Across all jobs in Nigeria, the national average raise is around 8% every 19 months.

By industry

Industries with the highest pay raises in Nigeria:

  • Banking
  • Energy
    1%
  • Information Technology
  • Healthcare
    2%
  • Travel
  • Construction
  • Education

By experience level

Experienced workers tend to see larger raises. Retaining a senior is cheaper than replacing them, so employers fight harder for them.

  • Junior Level
    3% - 5%
  • Mid-Career
  • Senior Level
  • Top Management

Dock worker bonus rates in Nigeria

Bonuses are the other half of total compensation, and they vary a lot between jobs and industries. Some roles are paid almost entirely in base salary; others lean heavily on bonus structures tied to revenue, project completion or company performance. Whether a job pays a bonus, how big it is, and how often it lands all factor into whether the headline salary is actually a good offer.

22%

22% of dock workers in Nigeria reported a bonus of some kind in the past twelve months. That makes a dock worker a low-bonus role overall, which is useful context when you're weighing up a job offer where the base is below market.

Among those who did receive a bonus, the size of the payment varied substantially. Reported bonuses ranged from 1% to 3% of base salary. The remaining 78% of dock workers reported no bonus at all over the same period.

Which careers pay bonuses in Nigeria

Revenue-facing roles tend to pay the biggest bonuses. Operational and support roles tend toward smaller, more predictable ones.

  • Finance
  • Architecture
  • Sales
  • Business Development
  • Marketing / Advertising
  • Information Technology
  • Healthcare
  • Insurance
  • Customer Service
  • Human Resources
  • Construction
  • Transport
  • Hospitality

Dock worker: public vs private sector pay

Public-sector pay in Nigeria is about 6% more than private-sector pay for similar work. The private sector typically offers stronger upside and bigger bonuses; the public sector typically offers better benefits and stability.

Public vs private pay gap

5%

Public-sector workers earn this much more than private-sector workers in Nigeria on average.

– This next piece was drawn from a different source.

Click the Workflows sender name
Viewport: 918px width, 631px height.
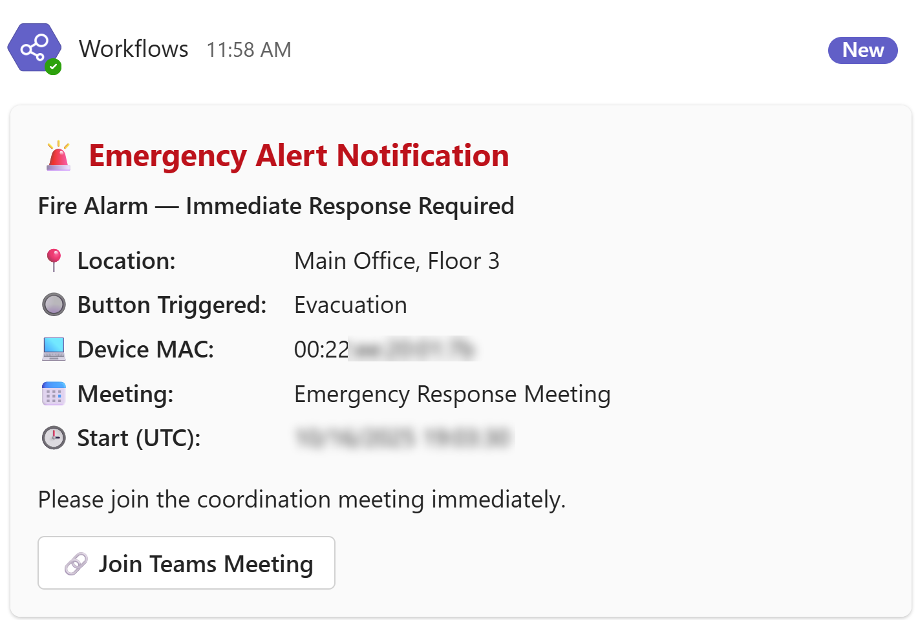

Public sector 4,162,800 NGN
Private sector 3,934,900 NGN

Dock worker salary by city in Nigeria

Dock worker pay is not even across Nigeria. The chart below shows the highest-paying cities in the dataset, followed by the full location table.

  • Kano
  • Lagos
  • Ibadan
  • Kaduna
  • Benin City
LocationTypeAverageMedianRange
KanoCity1,110,500 NGN1,179,800 NGN520,900-1,751,700 NGN
LagosCity1,095,900 NGN1,074,200 NGN558,300-1,693,600 NGN
IbadanCity1,023,400 NGN985,700 NGN531,700-1,570,900 NGN
KadunaCity1,021,800 NGN1,062,500 NGN491,000-1,606,100 NGN
Benin CityCity927,000 NGN874,300 NGN492,400-1,417,600 NGN


Dock Worker in Nigeria: FAQs

  • How much does a dock worker make per month in Nigeria?

    A dock worker in Nigeria earns about 88,783 NGN a month before tax, based on an annual average of 1,065,400 NGN.

  • What's the salary range for a dock worker in Nigeria?

    Entry-level dock workers in Nigeria start near 562,600 NGN. Top-end pay reaches around 1,621,400 NGN. The middle 50% of earners sit between 705,500 and 1,235,600 NGN.

  • Is the median dock worker salary in Nigeria higher or lower than the average?

    The median is 1,000,700 NGN, lower than the average of 1,065,400 NGN. Half of dock workers in Nigeria earn below the median, half earn above it.

  • What's the gender pay gap for dock workers in Nigeria?

    Men working as a dock worker in Nigeria earn around 16% more than women on average (1,124,200 vs 970,600 NGN a year).

  • Do dock workers in Nigeria get bonuses?

    About 22% of dock workers in Nigeria reported a bonus in the past 12 months. Reported bonuses ranged from 1% to 3% of base salary.

  • Do dock workers earn more in the public or private sector in Nigeria?

    In Nigeria, the public sector pays a dock worker about 6% more on average. Public-sector pay tends to be steadier; private-sector pay tends to offer bigger upside.

  • How often do dock workers in Nigeria get a pay raise?

    A dock worker in Nigeria sees a raise of around 8% every 20 months, equivalent to roughly 5% a year.